━━━ Document passage ━━━

Go through the presentation, play the game, and write 5 new
things you learned from this presentation that weren’t in
today’s presentation and 5 questions you have.

━━━

▸ **Exercise**:
Rewrite the instructions from "Go through the" to "questions you have.", changing "game" to "quiz".

━━━ Data under study ━━━

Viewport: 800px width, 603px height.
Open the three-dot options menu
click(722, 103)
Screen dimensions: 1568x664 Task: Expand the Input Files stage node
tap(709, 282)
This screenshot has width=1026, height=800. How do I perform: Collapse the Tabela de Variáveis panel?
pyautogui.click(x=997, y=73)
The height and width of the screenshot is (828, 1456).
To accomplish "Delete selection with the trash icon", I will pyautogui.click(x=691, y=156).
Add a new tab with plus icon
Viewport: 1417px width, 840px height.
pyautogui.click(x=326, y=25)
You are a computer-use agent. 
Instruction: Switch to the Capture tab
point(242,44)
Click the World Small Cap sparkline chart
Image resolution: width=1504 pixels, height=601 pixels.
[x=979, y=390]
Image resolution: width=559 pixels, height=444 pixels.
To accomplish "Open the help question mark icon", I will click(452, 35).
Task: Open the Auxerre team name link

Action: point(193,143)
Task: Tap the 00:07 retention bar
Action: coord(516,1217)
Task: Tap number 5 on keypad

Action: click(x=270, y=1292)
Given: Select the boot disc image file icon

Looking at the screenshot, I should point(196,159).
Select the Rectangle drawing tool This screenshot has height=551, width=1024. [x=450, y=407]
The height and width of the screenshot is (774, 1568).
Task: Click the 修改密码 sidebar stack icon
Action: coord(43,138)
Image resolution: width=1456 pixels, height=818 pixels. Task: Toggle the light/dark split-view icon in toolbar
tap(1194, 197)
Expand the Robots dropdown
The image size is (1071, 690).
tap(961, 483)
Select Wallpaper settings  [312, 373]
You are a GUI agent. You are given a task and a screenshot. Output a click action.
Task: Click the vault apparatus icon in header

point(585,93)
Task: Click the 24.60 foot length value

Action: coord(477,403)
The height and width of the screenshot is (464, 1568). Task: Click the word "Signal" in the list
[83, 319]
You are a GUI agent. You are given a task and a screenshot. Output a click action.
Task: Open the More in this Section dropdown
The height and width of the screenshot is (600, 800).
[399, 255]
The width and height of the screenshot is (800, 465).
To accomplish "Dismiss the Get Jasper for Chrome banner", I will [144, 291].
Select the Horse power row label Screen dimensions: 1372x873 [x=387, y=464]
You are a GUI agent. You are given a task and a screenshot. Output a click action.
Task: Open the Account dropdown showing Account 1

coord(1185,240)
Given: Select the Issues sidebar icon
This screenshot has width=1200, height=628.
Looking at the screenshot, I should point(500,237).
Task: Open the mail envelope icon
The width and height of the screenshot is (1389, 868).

━━━

▸ **Written solution**:
Go through the presentation, play the quiz, and write 5 new
things you learned from this presentation that weren’t in
today’s presentation and 5 questions you have.